THE TASK = Retype exactly the lines that run from the start of the data to the line holding "Opinion: Mr. Rogers keeps finding a new neighborhood (413, 920)", including both, and only those.

───

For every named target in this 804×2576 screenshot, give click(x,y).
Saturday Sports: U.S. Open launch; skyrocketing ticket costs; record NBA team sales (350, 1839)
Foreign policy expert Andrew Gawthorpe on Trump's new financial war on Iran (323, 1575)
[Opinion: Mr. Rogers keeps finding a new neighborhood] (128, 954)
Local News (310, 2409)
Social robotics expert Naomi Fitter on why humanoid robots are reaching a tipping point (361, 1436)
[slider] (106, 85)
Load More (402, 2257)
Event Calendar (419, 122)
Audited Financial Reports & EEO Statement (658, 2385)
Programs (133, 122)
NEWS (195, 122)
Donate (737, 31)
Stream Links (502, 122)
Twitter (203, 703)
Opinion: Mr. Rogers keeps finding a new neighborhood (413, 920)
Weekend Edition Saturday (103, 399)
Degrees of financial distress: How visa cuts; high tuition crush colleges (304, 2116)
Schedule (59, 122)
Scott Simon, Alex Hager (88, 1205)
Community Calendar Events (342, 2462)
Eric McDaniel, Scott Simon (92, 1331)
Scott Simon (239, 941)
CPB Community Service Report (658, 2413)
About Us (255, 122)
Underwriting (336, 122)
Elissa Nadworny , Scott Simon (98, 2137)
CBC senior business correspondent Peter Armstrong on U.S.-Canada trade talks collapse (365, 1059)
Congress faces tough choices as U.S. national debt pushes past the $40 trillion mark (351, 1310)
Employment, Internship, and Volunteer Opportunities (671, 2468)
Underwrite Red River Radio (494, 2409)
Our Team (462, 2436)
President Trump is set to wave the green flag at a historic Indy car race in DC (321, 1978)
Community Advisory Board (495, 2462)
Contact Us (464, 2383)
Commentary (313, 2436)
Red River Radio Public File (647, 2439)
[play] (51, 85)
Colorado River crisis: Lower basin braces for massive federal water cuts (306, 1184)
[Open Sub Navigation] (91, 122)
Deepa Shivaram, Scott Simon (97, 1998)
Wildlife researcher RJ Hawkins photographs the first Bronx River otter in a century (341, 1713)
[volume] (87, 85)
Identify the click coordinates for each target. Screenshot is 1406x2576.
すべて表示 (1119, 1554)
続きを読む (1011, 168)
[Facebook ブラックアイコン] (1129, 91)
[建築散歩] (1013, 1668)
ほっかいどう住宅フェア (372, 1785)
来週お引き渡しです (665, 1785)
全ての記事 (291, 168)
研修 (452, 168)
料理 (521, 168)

───

REPLY =
For every named target in this 804×2576 screenshot, give click(x,y).
Saturday Sports: U.S. Open launch; skyrocketing ticket costs; record NBA team sales (350, 1839)
Foreign policy expert Andrew Gawthorpe on Trump's new financial war on Iran (323, 1575)
[Opinion: Mr. Rogers keeps finding a new neighborhood] (128, 954)
Local News (310, 2409)
Social robotics expert Naomi Fitter on why humanoid robots are reaching a tipping point (361, 1436)
[slider] (106, 85)
Load More (402, 2257)
Event Calendar (419, 122)
Audited Financial Reports & EEO Statement (658, 2385)
Programs (133, 122)
NEWS (195, 122)
Donate (737, 31)
Stream Links (502, 122)
Twitter (203, 703)
Opinion: Mr. Rogers keeps finding a new neighborhood (413, 920)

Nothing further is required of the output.